“My Neckbeard Grew Three Sizes That Day” or How I Beat a GNU tool with Perl

Pulling back from the archives this is a repost of a previous blog post, with minor edits to include a more revent version of the app. This time ripped from a guest spot at The Nubby Admin, a fantastic blog from a fellow tech nerd.

I spend a lot of time doing text based data processing. A lot of time. During an analysis, I often want to do things like look at 'Top Talkers', 'Most Frequent Visitors', or really anything that comprises a list of unique identifiers sorted by count. As a result, I've translated two actions into a series of pipes:

What's the count of events per thingy: | sort | uniq -c | sort -n
Who has been doing whatever: | sort -u

This tends to work pretty well in most cases. Today, however, was not one of those cases. While attempting get a list of unique MACs I started out with a source (i.e. non-uniqued) 16GB text file with one MAC per line. This is where things got annoying. Muscle memory kicked in and since this matched Action #2, I ran the following command:

cat macs_all.txt | sort -u > macs_unique.txt

I expected it to take a few minutes, so I went back to the other things I was doing and let it go. I checked back 15 minutes later, and it was still running. Waited 5 minutes...still running. When the command had been running for 45 minutes, I got fed up and decided that I could do better. Perl, being my go to tool, came to the rescue in the form of hashes. I won't go into gritty detail, but a Perl hash is a data structure that consists of a list of key/value pairs. Whenever you assign a value to a key it will add an entry for the key if it doesn't exist, or update the value if it does. Since a key cannot be in the same hash multiple times, it makes for a pretty good hack to generate a unique list. The full source of the app is included at the end, but the basic data flow is:

Read MAC from input
If MAC exists in list next, else add to list
If EOF print all MACs

This worked significantly better for me. The output was not sorted, but that's fine, I didn't need it sorted, only unique. The timing information looked a lot better too.

packs@ node1:~> time cat macs_all.txt | sort -u > macs_unique.txt

real    181m12.417s
user    176m13.926s
sys     1m42.335s
packs@ node1:~> time cat macs_all.txt | ./fast_uniq.pl > macs_fast_uniqed.txt

real    8m9.074s
user    7m28.176s
sys     0m46.271s

The times can't really be directly compared, since output from fast_uniq.pl isn't actually sorted.

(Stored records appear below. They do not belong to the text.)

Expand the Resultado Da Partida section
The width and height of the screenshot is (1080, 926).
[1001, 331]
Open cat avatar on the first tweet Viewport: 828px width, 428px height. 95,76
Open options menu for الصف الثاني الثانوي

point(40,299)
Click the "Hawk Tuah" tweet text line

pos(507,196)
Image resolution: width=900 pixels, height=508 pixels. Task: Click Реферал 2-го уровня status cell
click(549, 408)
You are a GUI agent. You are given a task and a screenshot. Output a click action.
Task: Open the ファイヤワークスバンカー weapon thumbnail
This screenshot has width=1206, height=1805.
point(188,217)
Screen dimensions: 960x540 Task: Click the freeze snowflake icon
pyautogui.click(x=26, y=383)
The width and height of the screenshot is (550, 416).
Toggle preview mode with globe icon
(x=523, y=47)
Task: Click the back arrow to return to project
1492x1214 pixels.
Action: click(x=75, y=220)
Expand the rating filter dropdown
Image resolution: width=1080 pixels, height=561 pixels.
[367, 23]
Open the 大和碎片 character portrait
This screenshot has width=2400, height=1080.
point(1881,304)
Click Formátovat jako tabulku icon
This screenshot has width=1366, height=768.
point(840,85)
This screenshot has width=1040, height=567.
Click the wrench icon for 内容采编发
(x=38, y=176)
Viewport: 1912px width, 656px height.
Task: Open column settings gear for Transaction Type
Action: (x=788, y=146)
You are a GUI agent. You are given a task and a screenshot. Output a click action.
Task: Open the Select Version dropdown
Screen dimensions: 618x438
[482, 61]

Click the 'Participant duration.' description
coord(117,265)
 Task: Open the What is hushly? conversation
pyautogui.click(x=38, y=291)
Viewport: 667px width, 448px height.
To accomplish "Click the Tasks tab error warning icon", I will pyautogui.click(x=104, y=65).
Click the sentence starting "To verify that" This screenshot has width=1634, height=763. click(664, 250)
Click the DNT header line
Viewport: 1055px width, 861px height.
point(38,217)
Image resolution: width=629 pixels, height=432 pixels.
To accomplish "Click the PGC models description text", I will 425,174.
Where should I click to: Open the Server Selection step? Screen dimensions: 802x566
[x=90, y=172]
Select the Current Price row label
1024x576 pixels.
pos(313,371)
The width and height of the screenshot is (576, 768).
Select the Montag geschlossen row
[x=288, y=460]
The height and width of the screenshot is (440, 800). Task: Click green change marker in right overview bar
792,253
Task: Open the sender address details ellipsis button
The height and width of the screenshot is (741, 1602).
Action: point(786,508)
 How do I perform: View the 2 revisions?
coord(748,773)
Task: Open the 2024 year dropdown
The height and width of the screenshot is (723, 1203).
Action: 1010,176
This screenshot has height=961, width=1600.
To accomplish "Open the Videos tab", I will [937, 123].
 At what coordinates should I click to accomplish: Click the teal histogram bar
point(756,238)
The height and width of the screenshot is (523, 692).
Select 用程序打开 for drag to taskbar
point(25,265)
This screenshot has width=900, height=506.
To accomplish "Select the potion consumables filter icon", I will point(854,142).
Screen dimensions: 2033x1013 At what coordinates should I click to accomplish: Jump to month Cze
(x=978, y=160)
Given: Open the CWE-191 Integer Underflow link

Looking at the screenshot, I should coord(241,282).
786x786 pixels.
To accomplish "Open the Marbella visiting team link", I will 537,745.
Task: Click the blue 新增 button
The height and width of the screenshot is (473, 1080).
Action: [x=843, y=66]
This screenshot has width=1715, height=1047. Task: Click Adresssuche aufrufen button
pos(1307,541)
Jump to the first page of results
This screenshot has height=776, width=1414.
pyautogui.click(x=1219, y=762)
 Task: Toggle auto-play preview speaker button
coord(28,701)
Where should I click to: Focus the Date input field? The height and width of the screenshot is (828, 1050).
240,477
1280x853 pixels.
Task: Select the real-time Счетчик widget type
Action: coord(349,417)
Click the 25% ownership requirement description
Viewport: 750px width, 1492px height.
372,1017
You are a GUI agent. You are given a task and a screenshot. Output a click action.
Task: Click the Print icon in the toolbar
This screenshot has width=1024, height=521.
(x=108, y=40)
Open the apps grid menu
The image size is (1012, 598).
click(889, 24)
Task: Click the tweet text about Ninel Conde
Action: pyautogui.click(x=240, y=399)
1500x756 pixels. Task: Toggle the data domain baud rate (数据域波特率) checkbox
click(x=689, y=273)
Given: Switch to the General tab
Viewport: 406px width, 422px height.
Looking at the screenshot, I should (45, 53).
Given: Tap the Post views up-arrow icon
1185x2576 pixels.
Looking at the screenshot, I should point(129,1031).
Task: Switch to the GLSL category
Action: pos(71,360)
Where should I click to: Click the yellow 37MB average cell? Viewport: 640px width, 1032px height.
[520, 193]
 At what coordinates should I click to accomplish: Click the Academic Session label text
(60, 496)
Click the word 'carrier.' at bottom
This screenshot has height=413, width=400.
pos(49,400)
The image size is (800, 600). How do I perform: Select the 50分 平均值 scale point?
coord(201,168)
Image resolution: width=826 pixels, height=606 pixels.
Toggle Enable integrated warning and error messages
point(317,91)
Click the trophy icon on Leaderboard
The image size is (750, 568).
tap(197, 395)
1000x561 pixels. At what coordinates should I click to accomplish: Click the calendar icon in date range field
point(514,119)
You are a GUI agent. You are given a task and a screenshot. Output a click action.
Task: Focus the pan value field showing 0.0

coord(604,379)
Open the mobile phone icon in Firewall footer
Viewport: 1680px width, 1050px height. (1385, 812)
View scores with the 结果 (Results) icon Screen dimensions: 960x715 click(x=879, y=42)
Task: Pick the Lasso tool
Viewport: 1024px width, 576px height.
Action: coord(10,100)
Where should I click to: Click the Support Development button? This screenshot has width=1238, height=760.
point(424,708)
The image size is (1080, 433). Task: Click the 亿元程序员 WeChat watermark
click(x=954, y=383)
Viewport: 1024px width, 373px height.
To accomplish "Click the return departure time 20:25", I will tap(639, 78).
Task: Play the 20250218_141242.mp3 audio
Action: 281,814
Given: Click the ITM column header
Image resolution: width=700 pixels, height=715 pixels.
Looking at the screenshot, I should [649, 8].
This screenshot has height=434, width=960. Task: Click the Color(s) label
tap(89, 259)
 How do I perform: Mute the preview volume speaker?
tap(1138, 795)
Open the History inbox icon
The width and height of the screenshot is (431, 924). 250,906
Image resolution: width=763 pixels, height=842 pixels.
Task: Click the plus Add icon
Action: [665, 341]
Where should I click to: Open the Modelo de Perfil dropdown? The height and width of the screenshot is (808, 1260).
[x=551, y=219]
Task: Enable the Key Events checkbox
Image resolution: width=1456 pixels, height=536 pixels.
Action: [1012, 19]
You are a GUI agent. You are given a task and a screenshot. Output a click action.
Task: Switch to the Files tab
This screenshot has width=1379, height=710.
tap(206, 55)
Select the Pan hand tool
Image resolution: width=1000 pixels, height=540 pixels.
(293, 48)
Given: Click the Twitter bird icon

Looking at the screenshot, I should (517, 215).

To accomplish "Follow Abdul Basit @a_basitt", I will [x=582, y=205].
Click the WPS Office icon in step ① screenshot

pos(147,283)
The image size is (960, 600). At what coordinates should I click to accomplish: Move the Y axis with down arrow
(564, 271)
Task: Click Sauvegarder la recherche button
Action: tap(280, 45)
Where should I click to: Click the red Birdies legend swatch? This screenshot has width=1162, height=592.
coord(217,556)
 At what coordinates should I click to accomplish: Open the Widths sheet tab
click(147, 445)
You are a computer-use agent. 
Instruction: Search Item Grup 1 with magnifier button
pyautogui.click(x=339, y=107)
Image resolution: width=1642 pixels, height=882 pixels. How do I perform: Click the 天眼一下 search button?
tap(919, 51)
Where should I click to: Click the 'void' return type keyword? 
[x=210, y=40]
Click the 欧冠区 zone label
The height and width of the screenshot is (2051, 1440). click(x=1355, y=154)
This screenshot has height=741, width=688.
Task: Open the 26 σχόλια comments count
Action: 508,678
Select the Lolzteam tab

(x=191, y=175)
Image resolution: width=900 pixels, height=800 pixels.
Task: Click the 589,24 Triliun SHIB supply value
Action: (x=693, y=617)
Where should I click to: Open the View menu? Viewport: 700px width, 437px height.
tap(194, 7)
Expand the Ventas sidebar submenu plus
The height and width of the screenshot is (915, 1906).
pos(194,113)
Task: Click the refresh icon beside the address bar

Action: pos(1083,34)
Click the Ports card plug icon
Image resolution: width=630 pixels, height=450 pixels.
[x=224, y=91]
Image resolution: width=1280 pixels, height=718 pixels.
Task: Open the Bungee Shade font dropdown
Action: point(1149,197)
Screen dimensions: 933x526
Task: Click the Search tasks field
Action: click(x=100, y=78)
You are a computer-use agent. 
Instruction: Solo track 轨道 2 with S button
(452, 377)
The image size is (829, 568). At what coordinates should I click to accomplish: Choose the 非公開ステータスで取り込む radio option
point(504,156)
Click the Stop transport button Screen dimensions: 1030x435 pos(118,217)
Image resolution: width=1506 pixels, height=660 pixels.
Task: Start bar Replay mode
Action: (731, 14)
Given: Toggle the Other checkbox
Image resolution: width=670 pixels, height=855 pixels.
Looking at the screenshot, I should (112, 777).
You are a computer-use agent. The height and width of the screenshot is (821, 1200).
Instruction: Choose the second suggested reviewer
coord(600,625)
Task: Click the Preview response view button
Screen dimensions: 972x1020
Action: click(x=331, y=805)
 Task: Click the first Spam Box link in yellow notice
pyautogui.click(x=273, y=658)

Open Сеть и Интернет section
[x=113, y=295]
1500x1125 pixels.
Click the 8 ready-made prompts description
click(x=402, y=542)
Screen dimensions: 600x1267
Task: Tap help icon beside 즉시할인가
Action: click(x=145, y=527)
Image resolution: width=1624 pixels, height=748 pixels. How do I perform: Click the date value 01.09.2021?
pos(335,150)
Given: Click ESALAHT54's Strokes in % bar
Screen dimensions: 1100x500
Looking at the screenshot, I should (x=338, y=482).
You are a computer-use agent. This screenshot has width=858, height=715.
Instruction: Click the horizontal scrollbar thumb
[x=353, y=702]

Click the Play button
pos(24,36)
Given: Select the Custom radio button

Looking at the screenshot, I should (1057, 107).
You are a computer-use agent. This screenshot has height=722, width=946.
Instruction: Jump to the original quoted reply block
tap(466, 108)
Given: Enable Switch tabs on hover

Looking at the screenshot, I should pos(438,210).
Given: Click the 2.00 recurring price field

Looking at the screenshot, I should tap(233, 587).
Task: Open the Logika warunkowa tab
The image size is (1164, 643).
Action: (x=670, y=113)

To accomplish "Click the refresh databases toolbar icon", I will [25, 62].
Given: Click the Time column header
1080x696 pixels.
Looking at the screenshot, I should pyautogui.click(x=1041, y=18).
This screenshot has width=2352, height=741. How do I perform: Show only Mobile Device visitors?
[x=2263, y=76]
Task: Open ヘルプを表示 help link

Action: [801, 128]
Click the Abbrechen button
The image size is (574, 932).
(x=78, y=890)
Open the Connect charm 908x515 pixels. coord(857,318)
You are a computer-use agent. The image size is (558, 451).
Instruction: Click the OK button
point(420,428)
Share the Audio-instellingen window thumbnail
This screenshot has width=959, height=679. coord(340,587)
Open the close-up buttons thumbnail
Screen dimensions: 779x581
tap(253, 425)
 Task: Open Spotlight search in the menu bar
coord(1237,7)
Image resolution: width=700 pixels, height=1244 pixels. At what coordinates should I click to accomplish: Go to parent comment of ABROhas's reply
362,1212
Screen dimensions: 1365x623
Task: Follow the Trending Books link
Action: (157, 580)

Given the pretty substantial difference I think we can reasonably accept the fact that fast_uniq.pl is better in this use case. After seeing this, I'm tempted to add some functionality so I stop using both sort and uniq entirely.

I'm interested to hear if anyone else has done something similar or explain to me how much my code sucks.

#!/usr/bin/perl -w

use strict;
use Getopt::Long;
use Pod::Usage;

# Setup main variables from script arguments
my ($unique, $sort, $count, $quiet, $DEBUG);

# Grab the options passed on the command line.
GetOptions (
  "unique|u" => \$unique,              # flag
  "sort|s" => \$sort,                  # flag
  "count|c" => \$count,                # flag
  "quiet|q" => \$quiet,                # flag
  "verbose|v" => \$DEBUG,              # flag
  "help|?|h" => sub { pod2usage(1); }, # flag
) or pod2usage("$0: Unrecognized program argument.");

if( !( defined($unique) or defined($sort) or defined($count) ) ) {
  pod2usage("$0:  Required argument missing.");
}

my ( %hash, $key, $value );

if ( $unique ) {
  print "Entered unique loop\n" if $DEBUG;

  while( my $mac = <> ) {
    next unless $mac;
    chomp $mac;

    $hash{$mac}++;
  }

  # Do all the prints here
  if ( $sort ) {
    print "Entered sorted print loop\n" if $DEBUG;

    for $key ( sort keys %hash ) {
      if ( $count ) {
        print "$hash{$key} \t$key\n";
      }
      else {
        print "$key\n";
      }
    }
  }
  else {
    print "Entered unsorted print loop\n" if $DEBUG;
    for $key (keys %hash) {
      if ( $count ) {
        print "$hash{$key} \t$key\n";
      }
      else {
        print "$key\n";
      }
    }
  }
}

if ( $sort and not $unique ) {
  # Join to an array and sort for print
  print "So you want sorted but uniqued data, eh? Patience my dear, patience.\n"
}

__END__

=head1 NAME

fast_sorter - Reimplementation of GNU sort and GNU uniq to perform faster
by Scott Pack

=head1 SYNOPSIS

fast_sorter.pl [options]

 Options:
   -u, --unique     Deduplicate entries in the input
   -s, --sort       Print the output ASCII sorted
   -c, --count      Print the output along with duplication counts
   -v, --verbose    Print debugging information
   -h, --help       Brief help message


By Scott Pack

=cut